Housing for People with an Acquired Brain or Spinal Injury: Mapping the Australian Funding Landscape
Courtney J. Wright , Jacinta Colley, Kate Knudsen and Elizabeth Kendall
Abstract: This research aimed to synthesize housing supports funded by 20 major insurance-based schemes for Australians with an acquired brain injury (ABI) or spinal cord injury (SCI). Publicly available grey literature (i.e., primary information from respective scheme websites) was systematically reviewed and compared. There were notable differences between the different scheme types (disability vs. workers compensation schemes) and across different States. Collectively, scheme funding was more likely to be focused on housing infrastructure and service delivery, than on tenancy support.

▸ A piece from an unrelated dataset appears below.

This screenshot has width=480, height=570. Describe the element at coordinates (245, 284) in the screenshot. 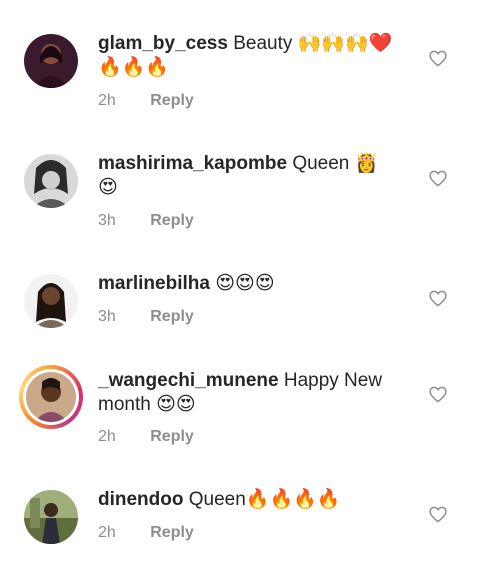

I see `comment-emojis: 😍😍😍` at that location.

Australians who are least likely to benefit from the current funding context are those whose home cannot be reasonably modified, are wanting to build or purchase a new home, do not have suitable, alternative short- or long-term housing options if their current home is not feasible, require support to maintain occupancy of their home or financial assistance to move into a new home, may benefit from case management services, family supports, and assistance animals, and/or cannot afford their rent or home loan repayments. Several interactions, inconsistencies, contradictions, and gaps that warrant further attention were also revealed. This review has highlighted the need for policy makers to provide transparent information about housing entitlements for individuals with ABI or SCI, and their families. A unified, evidence-based framework to guide the funding of housing and housing support services may increase the consistency of interventions available to people with ABI or SCI and, therefore, improve outcomes.